* WRITTEN EXERCISE: Copy out the entries below again, swapping every "Screen dimensions" for "Display size" and leaving everything else unchanged.

......

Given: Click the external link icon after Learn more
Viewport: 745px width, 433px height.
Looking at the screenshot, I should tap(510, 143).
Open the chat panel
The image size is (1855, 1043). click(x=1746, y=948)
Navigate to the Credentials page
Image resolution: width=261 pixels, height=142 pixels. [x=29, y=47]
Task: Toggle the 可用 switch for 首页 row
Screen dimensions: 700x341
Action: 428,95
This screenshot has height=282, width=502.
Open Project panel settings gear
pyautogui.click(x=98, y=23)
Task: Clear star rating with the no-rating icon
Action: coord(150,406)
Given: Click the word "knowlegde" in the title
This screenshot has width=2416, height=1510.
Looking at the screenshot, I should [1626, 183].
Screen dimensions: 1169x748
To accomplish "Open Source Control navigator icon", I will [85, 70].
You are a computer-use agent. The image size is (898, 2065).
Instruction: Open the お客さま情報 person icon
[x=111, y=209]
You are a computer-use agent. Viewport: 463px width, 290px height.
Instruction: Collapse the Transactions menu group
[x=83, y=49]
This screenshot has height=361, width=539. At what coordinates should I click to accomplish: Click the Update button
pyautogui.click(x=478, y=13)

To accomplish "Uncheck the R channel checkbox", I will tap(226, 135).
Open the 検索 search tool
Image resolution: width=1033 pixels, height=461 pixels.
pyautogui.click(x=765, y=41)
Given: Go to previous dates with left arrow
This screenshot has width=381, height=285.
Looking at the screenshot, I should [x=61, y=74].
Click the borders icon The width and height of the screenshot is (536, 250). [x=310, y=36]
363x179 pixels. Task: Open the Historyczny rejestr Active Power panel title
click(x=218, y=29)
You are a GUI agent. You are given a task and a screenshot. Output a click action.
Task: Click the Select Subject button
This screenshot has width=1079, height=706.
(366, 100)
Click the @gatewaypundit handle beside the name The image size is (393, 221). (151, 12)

......

* RESPONSE TO THIS TASK:
Given: Click the external link icon after Learn more
Viewport: 745px width, 433px height.
Looking at the screenshot, I should tap(510, 143).
Open the chat panel
The image size is (1855, 1043). click(x=1746, y=948)
Navigate to the Credentials page
Image resolution: width=261 pixels, height=142 pixels. [x=29, y=47]
Task: Toggle the 可用 switch for 首页 row
Display size: 700x341
Action: 428,95
This screenshot has height=282, width=502.
Open Project panel settings gear
pyautogui.click(x=98, y=23)
Task: Clear star rating with the no-rating icon
Action: coord(150,406)
Given: Click the word "knowlegde" in the title
This screenshot has width=2416, height=1510.
Looking at the screenshot, I should [1626, 183].
Display size: 1169x748
To accomplish "Open Source Control navigator icon", I will [85, 70].
You are a computer-use agent. The image size is (898, 2065).
Instruction: Open the お客さま情報 person icon
[x=111, y=209]
You are a computer-use agent. Viewport: 463px width, 290px height.
Instruction: Collapse the Transactions menu group
[x=83, y=49]
This screenshot has height=361, width=539. At what coordinates should I click to accomplish: Click the Update button
pyautogui.click(x=478, y=13)

To accomplish "Uncheck the R channel checkbox", I will tap(226, 135).
Open the 検索 search tool
Image resolution: width=1033 pixels, height=461 pixels.
pyautogui.click(x=765, y=41)
Given: Go to previous dates with left arrow
This screenshot has width=381, height=285.
Looking at the screenshot, I should [x=61, y=74].
Click the borders icon The width and height of the screenshot is (536, 250). [x=310, y=36]
363x179 pixels. Task: Open the Historyczny rejestr Active Power panel title
click(x=218, y=29)
You are a GUI agent. You are given a task and a screenshot. Output a click action.
Task: Click the Select Subject button
This screenshot has width=1079, height=706.
(366, 100)
Click the @gatewaypundit handle beside the name The image size is (393, 221). (151, 12)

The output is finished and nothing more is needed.